UAE’s National Day is celebrated on December 2 and 3, and marks the federal unification of the country in 1971. It is preceded by the UAE Memorial Day.
There were joint celebrations in Israel too.
On the fourth night of Hanukkah, Sumaiiah AlMeheiri, the first female UAE student to study in Israel, joined dozens of Israelis in Herzliya to celebrate the holiday and UAE’s National Day. The event was organized by Sharaka along with SAWA, the Gulf Israel Student Initiative of Reichman University.
Last year we were at the Burj Khalifa, this year we're at the @expo2020dubai !
Thanks to the leadership of the UAE.
Happy Chanukah! pic.twitter.com/L9fZwXvG3n
— Rabbi Levi Duchman (@RabbiUae) November 28, 2021
On December 2 in Israel, Tel Aviv lit up city hall with the UAE flag and the number 50 in the middle to mark UAE’s 50th anniversary.
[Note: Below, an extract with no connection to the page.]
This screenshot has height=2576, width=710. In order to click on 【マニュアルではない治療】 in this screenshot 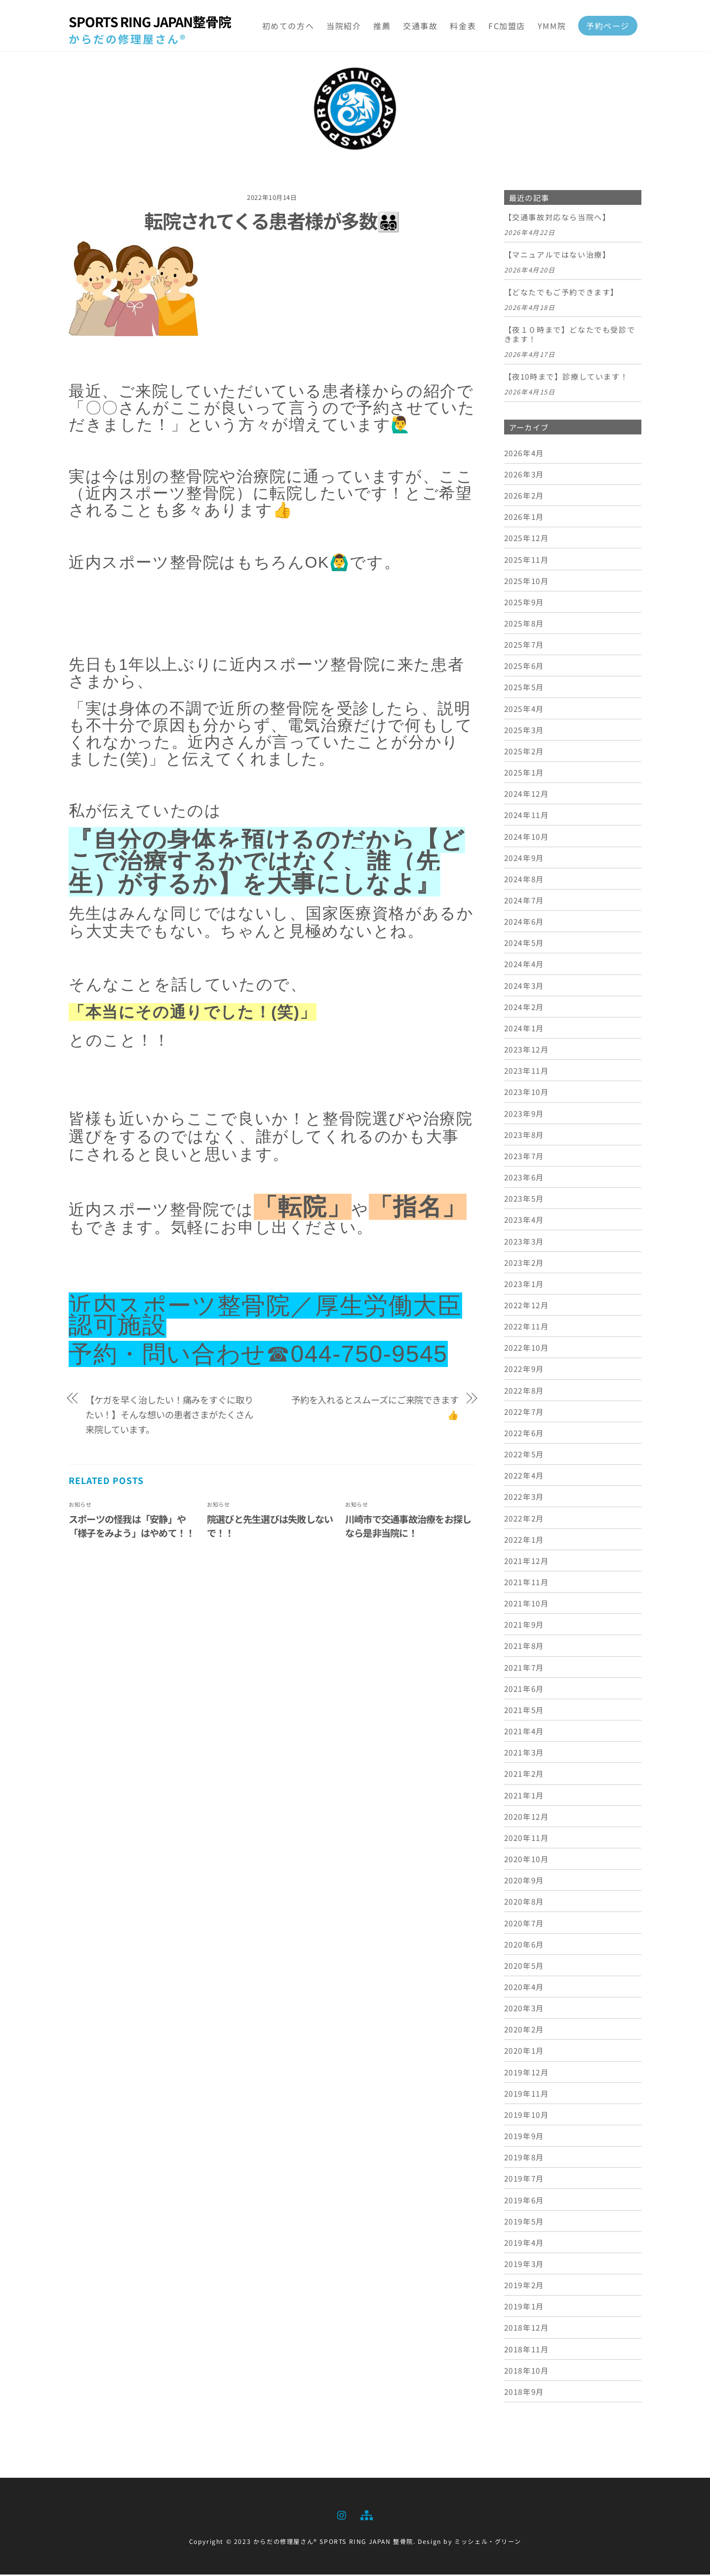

“It is incredibly heartwarming to see how our Jewish community in the Emirates keeps growing,” Duchman told the Times of Israel. “We continue to work tirelessly to allow all Jews to live a Jewish life here in the UAE. We enjoy the co-existence and tolerance, and enable all Jews living and visiting here to celebrate, pray, enjoy a Kosher Shabbat meal, and practice their tradition.”
“The synagogues and Beit Tefilahs, kindergartens and schools we have established here allow our Jewish Abu Dhabi and Dubai communities to further thrive and we are ever grateful to the UAE government for this unique and most appreciated cooperation,” he said.
The UAE has made a conspicuous effort to show that the country is safe for Jews and supportive of attempts to build local communal infrastructure. The government is building a synagogue in Abu Dhabi next to a church and mosque, and weddings performed by rabbis are automatically registered by UAE authorities as valid civil marriages.
Days ahead of the signing of the peace treaty between Israel and the UAE, local authorities in Abu Dhabi instructed all hotels in the city to prepare kosher food options.
The Abraham Accords have been credited with encouraging the emergence of Jewish life in the UAE, which used to operate largely beneath the radar. Since the accords were signed in August 2020, tens of thousands of Israeli tourists have visited Dubai and Abu Dhabi.